Consigna:
Por favor, enumera todos los diccionarios que se nombran o describen en el fragmento seleccionado sobre diccionarios.

Fragmento seleccionado:
----
Recuerdo, por ejemplo, cuando evocaba el poeta las varias veces que fue al cine a ver Fantasía,
de Walt Disney para escuchar la música de Stravinsky. El acto físico
de ver un filme no coincidía con el hecho sensorial de oír la música.
Hay que recordar, además, que Disney se tomó todas las libertades que
quiso con la música del compositor ruso. Y ésta sobrevivió, o
sobrevivía el oído de Deniz. No creo que necesite explicar que ese
desfase es justamente lo que llamamos condición sentimental de la vida.
Así, si el diccionario es un género literario, entonces hay también
subgéneros y estilos. Estarán de acuerdo en que no es lo mismo leer el
María Moliner que el Larousse, ni un diccionario de mexicanismos que un diccionario de la lengua ozeta. Aunque, hay que decirlo, hay lectores para todo.
Por ejemplo, en una época en que mi mujer manejaba
una librería le llevaron un diccionario árabe-español y se lo
presentaron como un esfuerzo filológico muy grande de un aficionado al
idioma de Alá, cuya edición el propio autor había financiado. Muchos
diccionarios, le dije yo, son fruto de un trabajo desinteresado y lejano
de la academia, pensando en lo hecho por María Moliner, pero –agregué–
lo que veo como gran problema es que no tenga la parte de
español-árabe. Y dictaminé contundente: No se va vender ni uno. Como a
ella el asunto le cayó en gracia, tomó algunos ejemplares a
consignación y ante mi sorpresa, si no resultó un bestseller,
los veinte ejemplares que recibió se vendieron en un par de meses. Y yo
compré uno que veía una y otra vez como un libro de imágenes, pues mi
conocimiento sobre la escritura arábiga es menos que nulo.
----
Material proporcionado:
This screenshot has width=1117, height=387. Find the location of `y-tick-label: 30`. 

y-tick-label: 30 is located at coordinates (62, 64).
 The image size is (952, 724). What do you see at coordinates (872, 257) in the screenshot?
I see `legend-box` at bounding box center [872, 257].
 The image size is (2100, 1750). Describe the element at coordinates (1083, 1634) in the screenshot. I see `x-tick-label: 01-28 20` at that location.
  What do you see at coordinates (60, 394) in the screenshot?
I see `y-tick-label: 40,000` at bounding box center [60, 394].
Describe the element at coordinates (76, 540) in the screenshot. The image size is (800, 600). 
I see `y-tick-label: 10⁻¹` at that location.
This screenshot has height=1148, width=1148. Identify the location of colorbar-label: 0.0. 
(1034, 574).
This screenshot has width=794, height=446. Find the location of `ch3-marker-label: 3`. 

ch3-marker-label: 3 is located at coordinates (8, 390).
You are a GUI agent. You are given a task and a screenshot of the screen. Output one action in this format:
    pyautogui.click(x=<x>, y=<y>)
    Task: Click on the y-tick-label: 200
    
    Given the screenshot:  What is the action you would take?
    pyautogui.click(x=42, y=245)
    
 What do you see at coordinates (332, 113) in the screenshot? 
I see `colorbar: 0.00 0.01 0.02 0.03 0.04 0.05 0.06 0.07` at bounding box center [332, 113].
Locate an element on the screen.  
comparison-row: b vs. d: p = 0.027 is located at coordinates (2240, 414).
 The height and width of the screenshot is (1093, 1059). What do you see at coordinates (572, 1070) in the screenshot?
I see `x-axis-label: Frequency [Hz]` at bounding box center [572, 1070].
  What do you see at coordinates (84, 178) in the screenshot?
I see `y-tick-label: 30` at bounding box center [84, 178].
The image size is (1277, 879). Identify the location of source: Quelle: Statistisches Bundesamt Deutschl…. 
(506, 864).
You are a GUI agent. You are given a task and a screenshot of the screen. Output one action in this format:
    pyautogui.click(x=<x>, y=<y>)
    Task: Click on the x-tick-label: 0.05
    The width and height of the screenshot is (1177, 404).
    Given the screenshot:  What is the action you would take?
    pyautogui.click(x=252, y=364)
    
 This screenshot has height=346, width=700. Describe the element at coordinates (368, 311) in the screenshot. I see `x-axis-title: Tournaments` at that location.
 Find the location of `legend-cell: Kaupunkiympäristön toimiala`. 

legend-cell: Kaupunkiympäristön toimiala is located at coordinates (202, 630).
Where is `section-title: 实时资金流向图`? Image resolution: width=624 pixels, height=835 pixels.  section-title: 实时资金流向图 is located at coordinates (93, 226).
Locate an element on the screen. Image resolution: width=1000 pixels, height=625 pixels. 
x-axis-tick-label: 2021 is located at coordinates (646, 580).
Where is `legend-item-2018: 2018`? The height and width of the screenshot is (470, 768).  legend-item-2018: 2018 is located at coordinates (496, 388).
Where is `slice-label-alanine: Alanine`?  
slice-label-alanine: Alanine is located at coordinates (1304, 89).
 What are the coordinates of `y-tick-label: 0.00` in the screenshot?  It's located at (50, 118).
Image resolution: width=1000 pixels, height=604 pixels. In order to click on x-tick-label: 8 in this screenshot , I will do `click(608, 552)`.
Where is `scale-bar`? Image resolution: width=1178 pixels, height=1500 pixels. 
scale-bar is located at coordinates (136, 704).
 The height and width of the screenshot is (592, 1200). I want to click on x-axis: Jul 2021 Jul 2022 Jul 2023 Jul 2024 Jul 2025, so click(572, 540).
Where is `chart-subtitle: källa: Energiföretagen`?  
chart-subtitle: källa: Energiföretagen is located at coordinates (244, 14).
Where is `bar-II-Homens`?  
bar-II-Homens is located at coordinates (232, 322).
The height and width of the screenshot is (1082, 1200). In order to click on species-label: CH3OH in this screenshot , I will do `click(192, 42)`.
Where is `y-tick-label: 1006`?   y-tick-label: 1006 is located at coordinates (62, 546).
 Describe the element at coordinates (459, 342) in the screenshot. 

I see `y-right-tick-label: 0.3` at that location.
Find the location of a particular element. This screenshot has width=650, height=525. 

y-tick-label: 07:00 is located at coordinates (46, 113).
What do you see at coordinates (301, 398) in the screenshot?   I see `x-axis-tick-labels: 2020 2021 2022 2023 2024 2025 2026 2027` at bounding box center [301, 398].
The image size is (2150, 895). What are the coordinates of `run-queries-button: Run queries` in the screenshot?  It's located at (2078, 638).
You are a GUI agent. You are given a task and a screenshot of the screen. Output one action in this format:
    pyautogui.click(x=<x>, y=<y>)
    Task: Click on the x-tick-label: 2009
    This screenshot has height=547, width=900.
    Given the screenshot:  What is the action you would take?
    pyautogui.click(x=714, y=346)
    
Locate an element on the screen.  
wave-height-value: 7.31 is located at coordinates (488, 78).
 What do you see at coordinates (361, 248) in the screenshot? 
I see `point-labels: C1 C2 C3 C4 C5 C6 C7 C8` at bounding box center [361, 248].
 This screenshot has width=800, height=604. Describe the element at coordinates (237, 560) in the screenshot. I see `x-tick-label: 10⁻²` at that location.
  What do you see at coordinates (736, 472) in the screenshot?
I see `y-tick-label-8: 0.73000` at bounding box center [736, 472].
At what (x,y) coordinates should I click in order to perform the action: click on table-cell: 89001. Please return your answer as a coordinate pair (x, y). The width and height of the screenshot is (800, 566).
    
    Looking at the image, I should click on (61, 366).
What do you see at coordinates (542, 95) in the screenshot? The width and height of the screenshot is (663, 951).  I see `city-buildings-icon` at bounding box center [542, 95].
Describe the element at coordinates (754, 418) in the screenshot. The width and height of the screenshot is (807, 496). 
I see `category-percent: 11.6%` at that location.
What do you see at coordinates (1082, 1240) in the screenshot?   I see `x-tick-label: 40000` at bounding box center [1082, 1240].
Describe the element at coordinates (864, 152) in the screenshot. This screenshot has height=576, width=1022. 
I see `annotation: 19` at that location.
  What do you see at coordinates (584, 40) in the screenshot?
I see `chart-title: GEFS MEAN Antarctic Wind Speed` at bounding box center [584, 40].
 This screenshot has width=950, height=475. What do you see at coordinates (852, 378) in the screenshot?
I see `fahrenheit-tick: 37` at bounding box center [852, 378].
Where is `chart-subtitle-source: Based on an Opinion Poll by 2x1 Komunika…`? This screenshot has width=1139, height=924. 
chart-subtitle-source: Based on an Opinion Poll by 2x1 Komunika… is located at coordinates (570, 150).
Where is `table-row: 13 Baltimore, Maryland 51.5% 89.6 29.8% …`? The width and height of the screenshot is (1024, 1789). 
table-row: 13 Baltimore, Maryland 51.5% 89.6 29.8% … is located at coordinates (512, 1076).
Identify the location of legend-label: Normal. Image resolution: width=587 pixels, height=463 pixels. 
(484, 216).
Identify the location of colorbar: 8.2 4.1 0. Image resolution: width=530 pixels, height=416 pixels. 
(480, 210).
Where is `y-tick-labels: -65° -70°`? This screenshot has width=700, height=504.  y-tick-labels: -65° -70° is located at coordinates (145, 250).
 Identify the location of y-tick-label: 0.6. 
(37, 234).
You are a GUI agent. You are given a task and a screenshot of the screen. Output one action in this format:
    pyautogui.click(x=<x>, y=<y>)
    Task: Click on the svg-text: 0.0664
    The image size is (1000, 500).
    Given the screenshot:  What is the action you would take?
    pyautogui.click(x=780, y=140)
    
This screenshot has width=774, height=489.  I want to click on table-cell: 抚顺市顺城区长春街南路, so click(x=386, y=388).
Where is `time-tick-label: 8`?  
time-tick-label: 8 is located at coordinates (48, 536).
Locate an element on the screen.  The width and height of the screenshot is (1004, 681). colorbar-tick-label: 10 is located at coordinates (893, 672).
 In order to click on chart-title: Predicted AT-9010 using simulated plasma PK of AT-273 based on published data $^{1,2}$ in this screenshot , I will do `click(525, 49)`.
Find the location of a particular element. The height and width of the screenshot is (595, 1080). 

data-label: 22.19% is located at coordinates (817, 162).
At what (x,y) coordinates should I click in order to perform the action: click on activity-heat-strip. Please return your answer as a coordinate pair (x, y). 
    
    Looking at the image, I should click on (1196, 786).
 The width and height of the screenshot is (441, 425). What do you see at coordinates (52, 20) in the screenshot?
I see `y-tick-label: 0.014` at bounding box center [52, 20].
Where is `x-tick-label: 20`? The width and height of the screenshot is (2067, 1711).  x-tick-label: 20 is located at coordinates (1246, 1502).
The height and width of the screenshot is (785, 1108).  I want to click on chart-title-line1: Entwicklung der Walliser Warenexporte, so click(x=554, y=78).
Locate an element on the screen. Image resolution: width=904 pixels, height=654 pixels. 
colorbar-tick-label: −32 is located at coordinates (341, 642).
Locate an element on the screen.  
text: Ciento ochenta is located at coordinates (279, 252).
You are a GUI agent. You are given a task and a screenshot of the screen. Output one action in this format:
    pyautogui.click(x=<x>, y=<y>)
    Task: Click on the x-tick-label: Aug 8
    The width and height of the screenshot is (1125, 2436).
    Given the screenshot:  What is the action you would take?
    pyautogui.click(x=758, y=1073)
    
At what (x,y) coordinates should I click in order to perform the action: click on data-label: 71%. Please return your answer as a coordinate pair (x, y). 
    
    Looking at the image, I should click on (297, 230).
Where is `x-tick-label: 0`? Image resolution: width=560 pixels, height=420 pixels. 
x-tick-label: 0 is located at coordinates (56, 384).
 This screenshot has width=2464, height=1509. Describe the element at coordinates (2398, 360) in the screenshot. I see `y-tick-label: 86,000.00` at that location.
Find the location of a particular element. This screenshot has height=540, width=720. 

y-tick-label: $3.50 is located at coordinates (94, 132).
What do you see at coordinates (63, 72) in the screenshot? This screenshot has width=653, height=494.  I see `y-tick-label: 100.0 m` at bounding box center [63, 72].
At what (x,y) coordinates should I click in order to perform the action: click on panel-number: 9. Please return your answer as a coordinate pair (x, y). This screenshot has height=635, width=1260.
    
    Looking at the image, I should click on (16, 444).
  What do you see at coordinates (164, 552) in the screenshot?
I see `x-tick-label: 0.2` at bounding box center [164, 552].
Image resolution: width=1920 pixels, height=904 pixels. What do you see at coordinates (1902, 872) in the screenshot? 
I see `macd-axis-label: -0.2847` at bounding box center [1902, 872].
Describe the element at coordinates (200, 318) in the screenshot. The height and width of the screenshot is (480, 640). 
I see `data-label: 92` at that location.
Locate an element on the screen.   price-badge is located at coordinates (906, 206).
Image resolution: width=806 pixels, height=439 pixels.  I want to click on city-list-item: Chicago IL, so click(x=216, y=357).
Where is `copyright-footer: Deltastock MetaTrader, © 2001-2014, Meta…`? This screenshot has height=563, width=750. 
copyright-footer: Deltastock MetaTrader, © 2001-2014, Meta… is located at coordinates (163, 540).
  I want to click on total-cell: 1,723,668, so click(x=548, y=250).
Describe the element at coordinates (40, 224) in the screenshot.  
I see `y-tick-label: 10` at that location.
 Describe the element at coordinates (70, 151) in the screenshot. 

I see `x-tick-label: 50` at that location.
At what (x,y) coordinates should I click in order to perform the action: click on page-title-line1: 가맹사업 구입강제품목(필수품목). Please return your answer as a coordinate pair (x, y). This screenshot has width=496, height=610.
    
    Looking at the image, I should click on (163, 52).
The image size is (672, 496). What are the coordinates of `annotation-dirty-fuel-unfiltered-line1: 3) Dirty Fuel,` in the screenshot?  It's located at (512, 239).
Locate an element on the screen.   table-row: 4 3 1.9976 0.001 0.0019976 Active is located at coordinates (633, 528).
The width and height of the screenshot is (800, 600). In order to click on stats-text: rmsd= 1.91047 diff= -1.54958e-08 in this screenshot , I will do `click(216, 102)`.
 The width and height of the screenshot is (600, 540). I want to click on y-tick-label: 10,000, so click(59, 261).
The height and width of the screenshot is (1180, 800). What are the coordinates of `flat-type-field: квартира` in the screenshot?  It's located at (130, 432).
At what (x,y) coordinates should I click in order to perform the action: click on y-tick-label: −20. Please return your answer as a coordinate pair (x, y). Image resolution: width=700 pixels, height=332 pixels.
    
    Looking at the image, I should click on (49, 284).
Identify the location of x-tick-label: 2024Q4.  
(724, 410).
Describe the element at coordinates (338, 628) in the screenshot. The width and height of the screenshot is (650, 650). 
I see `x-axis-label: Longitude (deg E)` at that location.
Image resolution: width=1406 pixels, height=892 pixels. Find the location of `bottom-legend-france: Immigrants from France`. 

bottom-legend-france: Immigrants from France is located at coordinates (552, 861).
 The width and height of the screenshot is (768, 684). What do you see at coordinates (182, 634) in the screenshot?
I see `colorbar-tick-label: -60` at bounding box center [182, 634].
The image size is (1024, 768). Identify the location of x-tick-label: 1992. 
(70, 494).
----
Solución:
- el María Moliner
- el Larousse
- un diccionario de mexicanismos
- un diccionario de la lengua ozeta
- un diccionario árabe-español